Transcatheter mitral-valve repair in patients with heart failure
New England Journal of Medicine Sep 28, 2018
Stone GW, et al. - Authors evaluated the impact of transcatheter mitral-valve repair on the clinical outcomes of patients with heart failure who have mitral regurgitation due to left ventricular dysfunction. Lower rate of hospitalization for heart failure and lower all-cause mortality within 24 months of follow-up resulted from transcatheter mitral-valve repair vs medical therapy alone among patients with heart failure and moderate-to-severe or severe secondary mitral regurgitation who were symptomatic even after the use of maximal doses of guideline-directed medical therapy. A prespecified safety threshold was surpassed by the rate of freedom from device-related complications.
Methods
- Patients with heart failure and moderate-to-severe or severe secondary mitral regurgitation who remained symptomatic despite the use of maximal doses of guideline-directed medical therapy were enrolled at 78 sites in the US and Canada.

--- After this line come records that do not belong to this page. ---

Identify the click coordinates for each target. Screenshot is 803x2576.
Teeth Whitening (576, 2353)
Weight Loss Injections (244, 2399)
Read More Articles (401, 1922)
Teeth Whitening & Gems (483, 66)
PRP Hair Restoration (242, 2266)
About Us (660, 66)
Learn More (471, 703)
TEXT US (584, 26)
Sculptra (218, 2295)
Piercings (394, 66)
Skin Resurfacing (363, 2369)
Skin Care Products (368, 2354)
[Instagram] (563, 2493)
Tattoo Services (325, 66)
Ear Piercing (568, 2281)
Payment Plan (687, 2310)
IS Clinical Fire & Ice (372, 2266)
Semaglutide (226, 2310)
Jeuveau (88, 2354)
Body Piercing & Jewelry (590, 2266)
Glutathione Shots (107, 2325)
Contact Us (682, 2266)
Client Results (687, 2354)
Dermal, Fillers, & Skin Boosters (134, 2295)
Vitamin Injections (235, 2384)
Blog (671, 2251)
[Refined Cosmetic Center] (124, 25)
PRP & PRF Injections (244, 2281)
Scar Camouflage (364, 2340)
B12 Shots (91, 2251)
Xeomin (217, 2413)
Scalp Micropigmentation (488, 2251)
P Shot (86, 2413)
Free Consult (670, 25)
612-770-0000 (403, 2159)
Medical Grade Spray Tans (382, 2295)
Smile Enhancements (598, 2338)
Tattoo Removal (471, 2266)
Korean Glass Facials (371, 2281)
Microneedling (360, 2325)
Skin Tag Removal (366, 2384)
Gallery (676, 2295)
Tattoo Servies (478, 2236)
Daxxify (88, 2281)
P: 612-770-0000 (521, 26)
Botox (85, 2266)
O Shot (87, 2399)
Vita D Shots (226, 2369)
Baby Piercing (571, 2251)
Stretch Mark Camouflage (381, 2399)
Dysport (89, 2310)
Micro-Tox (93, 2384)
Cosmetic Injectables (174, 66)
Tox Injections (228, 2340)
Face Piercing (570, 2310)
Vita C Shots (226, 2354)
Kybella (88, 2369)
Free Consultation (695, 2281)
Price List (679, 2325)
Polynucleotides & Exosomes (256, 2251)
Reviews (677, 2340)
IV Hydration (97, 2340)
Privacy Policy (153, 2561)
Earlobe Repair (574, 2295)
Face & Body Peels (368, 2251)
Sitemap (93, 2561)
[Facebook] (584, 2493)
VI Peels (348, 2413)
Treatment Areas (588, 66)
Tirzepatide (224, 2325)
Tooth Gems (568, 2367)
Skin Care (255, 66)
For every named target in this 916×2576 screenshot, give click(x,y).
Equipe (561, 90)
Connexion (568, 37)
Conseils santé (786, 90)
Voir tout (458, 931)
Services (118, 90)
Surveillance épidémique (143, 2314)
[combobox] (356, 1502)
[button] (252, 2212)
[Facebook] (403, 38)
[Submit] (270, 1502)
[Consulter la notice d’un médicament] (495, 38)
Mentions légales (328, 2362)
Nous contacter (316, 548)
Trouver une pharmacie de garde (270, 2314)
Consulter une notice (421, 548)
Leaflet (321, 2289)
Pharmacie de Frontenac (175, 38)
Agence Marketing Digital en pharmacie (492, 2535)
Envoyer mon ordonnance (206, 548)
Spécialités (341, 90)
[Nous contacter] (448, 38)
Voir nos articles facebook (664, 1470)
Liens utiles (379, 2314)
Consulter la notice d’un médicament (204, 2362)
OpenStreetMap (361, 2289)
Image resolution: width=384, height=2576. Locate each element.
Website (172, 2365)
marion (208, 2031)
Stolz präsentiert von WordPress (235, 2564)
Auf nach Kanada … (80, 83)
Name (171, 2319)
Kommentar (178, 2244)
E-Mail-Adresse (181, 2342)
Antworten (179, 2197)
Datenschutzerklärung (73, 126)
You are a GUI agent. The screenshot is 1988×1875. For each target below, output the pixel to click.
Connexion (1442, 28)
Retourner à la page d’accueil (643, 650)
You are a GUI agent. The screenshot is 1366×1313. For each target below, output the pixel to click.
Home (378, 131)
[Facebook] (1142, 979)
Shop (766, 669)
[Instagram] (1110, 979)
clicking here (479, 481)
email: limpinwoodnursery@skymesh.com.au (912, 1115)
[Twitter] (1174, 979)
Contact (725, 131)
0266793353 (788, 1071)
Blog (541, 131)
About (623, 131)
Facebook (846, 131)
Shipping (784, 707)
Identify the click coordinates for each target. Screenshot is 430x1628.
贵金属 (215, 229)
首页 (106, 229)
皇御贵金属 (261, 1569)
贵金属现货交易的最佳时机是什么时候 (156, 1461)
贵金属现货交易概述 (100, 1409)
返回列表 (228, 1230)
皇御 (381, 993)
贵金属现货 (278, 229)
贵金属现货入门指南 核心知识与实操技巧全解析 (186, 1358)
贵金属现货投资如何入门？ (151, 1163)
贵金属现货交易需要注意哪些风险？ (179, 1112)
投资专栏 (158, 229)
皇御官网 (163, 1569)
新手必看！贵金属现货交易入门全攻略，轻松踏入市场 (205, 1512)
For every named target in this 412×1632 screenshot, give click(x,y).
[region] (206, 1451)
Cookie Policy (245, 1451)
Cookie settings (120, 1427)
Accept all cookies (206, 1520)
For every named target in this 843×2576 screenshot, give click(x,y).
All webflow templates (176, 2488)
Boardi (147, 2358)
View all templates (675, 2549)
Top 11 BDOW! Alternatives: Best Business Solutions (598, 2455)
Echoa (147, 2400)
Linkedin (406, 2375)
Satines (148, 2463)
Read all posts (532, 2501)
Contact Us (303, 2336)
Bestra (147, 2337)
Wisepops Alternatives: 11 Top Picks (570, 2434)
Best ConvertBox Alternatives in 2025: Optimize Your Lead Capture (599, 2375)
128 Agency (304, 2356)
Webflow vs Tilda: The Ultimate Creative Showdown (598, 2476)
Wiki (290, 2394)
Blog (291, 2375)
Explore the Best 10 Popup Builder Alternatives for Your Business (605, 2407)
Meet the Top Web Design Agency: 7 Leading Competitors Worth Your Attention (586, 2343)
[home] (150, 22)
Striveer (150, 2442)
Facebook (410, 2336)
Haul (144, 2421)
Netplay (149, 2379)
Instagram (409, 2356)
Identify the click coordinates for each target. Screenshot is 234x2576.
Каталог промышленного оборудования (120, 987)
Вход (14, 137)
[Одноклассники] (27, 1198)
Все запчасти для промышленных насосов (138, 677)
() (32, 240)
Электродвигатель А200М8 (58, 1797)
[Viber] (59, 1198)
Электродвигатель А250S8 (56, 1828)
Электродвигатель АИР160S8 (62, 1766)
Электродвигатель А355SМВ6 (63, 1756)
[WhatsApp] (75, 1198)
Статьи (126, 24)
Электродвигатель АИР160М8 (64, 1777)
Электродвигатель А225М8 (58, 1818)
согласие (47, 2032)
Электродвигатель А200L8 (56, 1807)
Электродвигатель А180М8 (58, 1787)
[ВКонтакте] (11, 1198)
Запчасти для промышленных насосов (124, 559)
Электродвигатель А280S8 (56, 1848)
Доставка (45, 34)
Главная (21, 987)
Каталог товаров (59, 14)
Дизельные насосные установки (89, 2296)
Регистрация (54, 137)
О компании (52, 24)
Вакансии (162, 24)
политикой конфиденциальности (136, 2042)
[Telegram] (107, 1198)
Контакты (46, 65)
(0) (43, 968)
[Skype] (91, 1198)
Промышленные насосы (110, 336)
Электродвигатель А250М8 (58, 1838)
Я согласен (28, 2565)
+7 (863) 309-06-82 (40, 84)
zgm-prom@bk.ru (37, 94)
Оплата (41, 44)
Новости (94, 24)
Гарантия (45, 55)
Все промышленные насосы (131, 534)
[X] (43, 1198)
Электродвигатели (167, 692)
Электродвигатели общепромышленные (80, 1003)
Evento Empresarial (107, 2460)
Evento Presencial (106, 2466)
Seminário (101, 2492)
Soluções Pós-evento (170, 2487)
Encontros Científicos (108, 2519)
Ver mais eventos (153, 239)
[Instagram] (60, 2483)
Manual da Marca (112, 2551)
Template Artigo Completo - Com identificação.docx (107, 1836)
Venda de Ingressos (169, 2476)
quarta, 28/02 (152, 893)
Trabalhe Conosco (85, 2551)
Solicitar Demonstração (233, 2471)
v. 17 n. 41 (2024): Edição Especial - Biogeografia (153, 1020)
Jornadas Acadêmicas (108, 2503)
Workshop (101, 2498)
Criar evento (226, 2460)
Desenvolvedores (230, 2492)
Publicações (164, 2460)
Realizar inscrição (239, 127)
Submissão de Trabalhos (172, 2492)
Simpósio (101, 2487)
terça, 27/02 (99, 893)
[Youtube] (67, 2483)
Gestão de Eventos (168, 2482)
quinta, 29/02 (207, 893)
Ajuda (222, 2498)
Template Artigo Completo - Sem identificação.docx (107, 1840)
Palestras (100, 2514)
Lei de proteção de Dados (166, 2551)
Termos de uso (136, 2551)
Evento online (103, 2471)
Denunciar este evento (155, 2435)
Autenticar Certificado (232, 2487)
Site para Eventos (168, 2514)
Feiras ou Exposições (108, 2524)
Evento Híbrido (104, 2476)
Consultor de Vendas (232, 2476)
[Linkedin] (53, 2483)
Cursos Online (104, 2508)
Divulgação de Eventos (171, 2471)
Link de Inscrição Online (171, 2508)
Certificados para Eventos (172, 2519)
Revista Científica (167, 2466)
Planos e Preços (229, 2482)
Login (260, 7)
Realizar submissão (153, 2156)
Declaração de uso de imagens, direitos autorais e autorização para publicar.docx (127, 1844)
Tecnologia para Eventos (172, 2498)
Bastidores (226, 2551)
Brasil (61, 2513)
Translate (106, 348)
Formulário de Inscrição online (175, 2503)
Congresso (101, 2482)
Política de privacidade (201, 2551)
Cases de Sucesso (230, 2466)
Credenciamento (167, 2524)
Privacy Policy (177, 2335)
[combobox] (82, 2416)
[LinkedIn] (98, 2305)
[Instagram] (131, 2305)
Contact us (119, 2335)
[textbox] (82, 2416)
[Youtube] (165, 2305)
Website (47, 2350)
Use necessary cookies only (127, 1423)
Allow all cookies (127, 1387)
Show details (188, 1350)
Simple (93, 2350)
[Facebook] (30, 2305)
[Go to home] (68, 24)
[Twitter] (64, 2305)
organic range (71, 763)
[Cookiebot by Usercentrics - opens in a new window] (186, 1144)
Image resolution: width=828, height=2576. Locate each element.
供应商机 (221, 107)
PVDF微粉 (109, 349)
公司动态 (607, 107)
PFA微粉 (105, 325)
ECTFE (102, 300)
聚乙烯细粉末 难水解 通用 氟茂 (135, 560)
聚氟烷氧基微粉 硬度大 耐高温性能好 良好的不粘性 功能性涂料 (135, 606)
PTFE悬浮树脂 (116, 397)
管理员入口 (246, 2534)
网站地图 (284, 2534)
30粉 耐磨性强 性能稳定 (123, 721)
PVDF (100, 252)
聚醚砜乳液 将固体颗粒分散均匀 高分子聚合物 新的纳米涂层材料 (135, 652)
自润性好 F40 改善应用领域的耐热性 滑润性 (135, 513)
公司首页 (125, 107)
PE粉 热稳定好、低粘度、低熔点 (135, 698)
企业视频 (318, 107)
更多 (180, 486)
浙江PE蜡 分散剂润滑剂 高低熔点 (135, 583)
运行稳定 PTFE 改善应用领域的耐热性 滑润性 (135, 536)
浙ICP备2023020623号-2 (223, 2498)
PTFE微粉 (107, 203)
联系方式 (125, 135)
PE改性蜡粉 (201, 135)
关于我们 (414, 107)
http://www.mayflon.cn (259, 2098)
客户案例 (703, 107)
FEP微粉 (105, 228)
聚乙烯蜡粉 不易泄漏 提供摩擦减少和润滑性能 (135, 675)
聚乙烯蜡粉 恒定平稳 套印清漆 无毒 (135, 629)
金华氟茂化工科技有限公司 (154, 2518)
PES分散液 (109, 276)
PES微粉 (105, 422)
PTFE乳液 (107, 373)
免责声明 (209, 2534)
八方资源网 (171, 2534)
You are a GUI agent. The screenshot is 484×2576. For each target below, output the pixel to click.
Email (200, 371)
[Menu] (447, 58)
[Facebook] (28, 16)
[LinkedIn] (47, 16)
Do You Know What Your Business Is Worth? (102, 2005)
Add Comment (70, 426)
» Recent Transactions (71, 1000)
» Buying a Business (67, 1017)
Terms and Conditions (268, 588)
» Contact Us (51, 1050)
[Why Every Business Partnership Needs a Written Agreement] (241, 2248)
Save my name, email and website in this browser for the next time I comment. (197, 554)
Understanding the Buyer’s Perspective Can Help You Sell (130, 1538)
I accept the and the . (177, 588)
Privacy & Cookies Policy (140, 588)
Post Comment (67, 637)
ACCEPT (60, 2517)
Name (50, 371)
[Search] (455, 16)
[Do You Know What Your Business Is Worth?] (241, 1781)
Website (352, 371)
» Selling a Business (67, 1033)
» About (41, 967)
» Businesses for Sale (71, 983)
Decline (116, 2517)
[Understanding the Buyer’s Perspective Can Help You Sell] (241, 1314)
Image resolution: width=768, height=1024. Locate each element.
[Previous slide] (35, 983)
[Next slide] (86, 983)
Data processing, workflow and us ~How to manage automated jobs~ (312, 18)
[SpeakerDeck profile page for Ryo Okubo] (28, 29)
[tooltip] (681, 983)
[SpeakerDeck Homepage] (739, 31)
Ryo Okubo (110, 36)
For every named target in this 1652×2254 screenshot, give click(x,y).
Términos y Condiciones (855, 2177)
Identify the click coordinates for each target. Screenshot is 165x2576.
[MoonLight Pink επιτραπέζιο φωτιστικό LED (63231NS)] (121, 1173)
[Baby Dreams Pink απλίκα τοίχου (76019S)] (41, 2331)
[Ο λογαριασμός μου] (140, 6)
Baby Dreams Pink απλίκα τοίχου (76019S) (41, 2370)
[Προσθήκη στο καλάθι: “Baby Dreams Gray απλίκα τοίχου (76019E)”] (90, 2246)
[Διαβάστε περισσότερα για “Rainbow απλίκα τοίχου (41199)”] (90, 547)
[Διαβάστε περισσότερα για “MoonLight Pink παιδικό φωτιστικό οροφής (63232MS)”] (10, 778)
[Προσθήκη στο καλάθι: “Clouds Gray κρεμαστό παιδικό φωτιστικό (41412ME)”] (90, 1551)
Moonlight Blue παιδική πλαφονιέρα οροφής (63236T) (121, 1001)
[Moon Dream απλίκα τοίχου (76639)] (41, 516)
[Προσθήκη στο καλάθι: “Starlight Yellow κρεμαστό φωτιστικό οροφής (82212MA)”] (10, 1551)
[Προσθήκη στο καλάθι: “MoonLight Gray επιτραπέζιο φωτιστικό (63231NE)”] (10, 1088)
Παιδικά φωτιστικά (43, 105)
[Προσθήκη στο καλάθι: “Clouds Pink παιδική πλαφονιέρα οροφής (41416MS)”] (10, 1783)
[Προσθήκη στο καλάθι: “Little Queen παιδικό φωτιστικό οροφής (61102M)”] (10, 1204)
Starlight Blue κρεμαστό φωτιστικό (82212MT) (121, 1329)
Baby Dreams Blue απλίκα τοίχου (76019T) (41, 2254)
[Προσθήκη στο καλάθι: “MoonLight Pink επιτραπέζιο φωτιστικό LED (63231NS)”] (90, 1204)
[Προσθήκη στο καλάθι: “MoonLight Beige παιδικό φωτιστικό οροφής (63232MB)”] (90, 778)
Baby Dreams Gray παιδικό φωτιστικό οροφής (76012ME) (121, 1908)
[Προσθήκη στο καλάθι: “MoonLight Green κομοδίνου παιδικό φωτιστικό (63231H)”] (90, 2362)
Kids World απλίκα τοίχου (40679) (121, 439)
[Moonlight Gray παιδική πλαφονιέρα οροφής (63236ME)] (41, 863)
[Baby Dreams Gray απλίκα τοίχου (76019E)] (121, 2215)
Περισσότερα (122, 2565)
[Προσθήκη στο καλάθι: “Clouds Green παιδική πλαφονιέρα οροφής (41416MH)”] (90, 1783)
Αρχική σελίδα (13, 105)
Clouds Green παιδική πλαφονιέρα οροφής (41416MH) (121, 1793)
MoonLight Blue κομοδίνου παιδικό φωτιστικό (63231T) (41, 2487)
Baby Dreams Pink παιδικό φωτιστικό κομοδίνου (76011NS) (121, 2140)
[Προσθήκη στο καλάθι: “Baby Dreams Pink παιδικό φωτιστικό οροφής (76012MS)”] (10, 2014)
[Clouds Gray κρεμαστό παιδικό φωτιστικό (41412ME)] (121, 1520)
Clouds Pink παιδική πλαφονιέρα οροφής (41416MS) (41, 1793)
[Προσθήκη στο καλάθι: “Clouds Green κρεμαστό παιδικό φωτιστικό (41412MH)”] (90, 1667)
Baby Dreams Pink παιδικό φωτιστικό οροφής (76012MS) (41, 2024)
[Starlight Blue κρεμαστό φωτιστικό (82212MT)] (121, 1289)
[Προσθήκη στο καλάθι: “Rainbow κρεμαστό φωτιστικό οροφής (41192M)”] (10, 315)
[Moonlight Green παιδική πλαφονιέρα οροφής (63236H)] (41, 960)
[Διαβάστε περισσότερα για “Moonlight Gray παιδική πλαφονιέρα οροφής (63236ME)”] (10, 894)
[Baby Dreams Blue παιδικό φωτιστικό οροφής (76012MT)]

- Experts randomized patients to transcatheter mitral-valve repair plus medical therapy (device group) or medical therapy alone (control group).
- All hospitalizations for heart failure within 24 months of follow-up was the primary effectiveness end point.
- Freedom from device-related complications at 12 months was the primary safety end point; they compared the rate for this end point with a prespecified objective performance goal of 88%.
Results
- Out of the 614 patients enrolled in the trial, 302 were assigned to the device group and 312 to the control group.
- Compared with 67.9% per patient-year in the control group, the annualized rate of all hospitalizations for heart failure within 24 months was 35.8% per patient-year in the device group (hazard ratio, 0.53; 95% confidence interval [CI], 0.40 to 0.70; P < 0.001).
- At 12 months, the rate of freedom from device-related complications was 96.6% (lower 95% confidence limit, 94.8%; P < 0.001 for comparison with the performance goal).
- In the device group, death from any cause within 24 months occurred in 29.1% of patients vs 46.1% in the control group (hazard ratio, 0.62; 95% CI, 0.46 to 0.82; P< 0.001).